Alin Avila : Pour fêter ce soixantième anniversaire du Salon Réalités Nouvelles, il m'a semblé judicieux de demander à Pierre Descargues, qui n'a pas vu le premier salon mais qui a vu les suivants : alors, c'était comment ?
Pierre Descargues : D'abord, il y avait 400 tableaux, comme ici environ. On était au Palais des Beaux Arts. En 46-47, on sortait de la guerre, on ne connaissait rien… On découvrait quelque chose de bizarre comme Jean Arp, et on était dans un état de joie incroyable. Vous ne vous rendez pas compte, la liberté… Tout d'un coup, quand on l'a, qu'est-ce que ça change ! La vie est complètement transformée. Il n'y avait pas non plus de bouquins. Le seul qui existait – trois volumes, par Bernard Dorival – était formidable, mais il n'y était question ni de Kandinsky, ni de Mondrian, ni de Klee : c'était clandestin, c'était autre chose… On peut dire qu'on découvrait la peinture "pure". Et il y avait aussi des sculpteurs, Giglioli, Robert Jacobsen, François Stahly, Etienne Martin… ils étaient tous là… Tout d'un coup c'était la liberté qui arrivait !
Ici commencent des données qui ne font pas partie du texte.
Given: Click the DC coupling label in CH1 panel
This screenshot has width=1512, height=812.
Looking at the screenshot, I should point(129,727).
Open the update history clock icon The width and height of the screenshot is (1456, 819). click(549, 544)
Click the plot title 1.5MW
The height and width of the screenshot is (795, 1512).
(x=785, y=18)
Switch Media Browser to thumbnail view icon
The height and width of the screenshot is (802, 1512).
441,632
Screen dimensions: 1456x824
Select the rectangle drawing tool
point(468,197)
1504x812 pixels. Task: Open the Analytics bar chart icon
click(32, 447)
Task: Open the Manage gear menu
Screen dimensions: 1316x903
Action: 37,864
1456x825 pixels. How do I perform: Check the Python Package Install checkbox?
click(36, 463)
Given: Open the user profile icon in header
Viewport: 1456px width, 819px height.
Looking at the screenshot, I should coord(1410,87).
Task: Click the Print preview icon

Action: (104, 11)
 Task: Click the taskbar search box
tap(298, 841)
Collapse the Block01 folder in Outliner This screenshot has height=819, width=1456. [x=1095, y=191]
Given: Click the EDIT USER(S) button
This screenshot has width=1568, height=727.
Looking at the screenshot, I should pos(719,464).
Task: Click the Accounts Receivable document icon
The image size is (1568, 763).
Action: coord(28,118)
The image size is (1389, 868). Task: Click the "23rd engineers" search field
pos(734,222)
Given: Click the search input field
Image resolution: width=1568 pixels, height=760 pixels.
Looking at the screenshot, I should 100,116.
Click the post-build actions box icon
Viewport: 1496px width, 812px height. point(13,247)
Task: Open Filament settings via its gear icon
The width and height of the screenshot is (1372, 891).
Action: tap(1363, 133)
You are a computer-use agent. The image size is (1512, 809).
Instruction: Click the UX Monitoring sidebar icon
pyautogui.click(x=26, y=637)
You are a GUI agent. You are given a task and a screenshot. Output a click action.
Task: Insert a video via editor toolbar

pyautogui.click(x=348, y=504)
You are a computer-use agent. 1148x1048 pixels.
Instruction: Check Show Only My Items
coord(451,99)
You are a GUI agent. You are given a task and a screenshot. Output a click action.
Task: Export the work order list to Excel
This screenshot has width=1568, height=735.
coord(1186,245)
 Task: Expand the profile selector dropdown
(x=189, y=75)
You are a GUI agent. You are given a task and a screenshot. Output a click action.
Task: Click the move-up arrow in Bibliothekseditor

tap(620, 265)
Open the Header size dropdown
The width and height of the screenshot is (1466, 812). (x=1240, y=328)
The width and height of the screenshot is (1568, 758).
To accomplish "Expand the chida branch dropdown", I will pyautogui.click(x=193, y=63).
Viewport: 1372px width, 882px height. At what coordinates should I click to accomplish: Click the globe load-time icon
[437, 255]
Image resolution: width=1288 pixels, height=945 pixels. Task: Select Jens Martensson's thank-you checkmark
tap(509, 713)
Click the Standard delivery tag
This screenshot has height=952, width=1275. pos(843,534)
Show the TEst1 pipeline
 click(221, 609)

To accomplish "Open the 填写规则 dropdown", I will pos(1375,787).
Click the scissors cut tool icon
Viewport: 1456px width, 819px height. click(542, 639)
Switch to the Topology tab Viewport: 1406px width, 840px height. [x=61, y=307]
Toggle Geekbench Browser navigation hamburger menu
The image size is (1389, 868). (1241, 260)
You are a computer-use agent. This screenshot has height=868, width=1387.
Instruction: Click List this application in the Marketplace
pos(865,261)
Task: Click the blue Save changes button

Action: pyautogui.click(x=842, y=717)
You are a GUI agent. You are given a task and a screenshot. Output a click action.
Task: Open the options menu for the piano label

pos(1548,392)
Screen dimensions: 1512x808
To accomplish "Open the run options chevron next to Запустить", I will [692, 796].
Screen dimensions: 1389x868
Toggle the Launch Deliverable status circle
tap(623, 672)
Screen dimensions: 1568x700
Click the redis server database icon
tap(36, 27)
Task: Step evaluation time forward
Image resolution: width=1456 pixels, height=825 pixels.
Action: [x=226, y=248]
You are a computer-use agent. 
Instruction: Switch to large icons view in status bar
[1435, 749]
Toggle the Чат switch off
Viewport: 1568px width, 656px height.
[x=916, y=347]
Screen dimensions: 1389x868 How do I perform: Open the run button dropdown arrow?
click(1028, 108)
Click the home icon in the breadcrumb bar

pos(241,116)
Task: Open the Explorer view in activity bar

Alin Avila : Qu'apportait alors le Salon des Réalités Nouvelles dans ce paysage ?
Pierre Descargues : Le paysage était complètement noir ! Que voyait-on dans les galeries ? On trouvait quelques Vlaminck, des paysages sensibles, c'était vraiment la tristesse profonde ! Il nous restait les cartes postales en noir et blanc qui représentaient des paysages hollandais du XVIe siècle, on n'avait rien d'autre… Tout d'un coup il y a Arp, Herbin, Dewasne, Frédo Sidès – il lit les catalogues des deuxième et quatrième Salon Réalités Nouvelles qu'il a apportés –, Del Marle, Bérard, Gleizes, Gorin, Pevsner…
C'est quand même pas mal !

Alin Avila : Ce Frédo Sidès, qui va créer le Salon, on ne le connait pas…
Pierre Descargues : Ce n'était pas un artiste, mais un antiquaire qui se passionnait pour la peinture. En 1949, la galerie Maeght a présenté une exposition consacrée à l'art abstrait. L'exposition a fait scandale. Frédo Sidès s'est élevé contre cette exposition qui prétendait que l'art abstrait descendrait du fauvisme, du futurisme… Mais l'art abstrait n'a pas d'origine ! Il est pur ! Ensuite, il y eut un désordre épouvantable. Jean Arp a démissionné du Salon Réalités Nouvelles. C'était un homme paisible, vous l'avez connu, il ne voulait pas d'histoires et il est reparti dans sa maison à Meudon.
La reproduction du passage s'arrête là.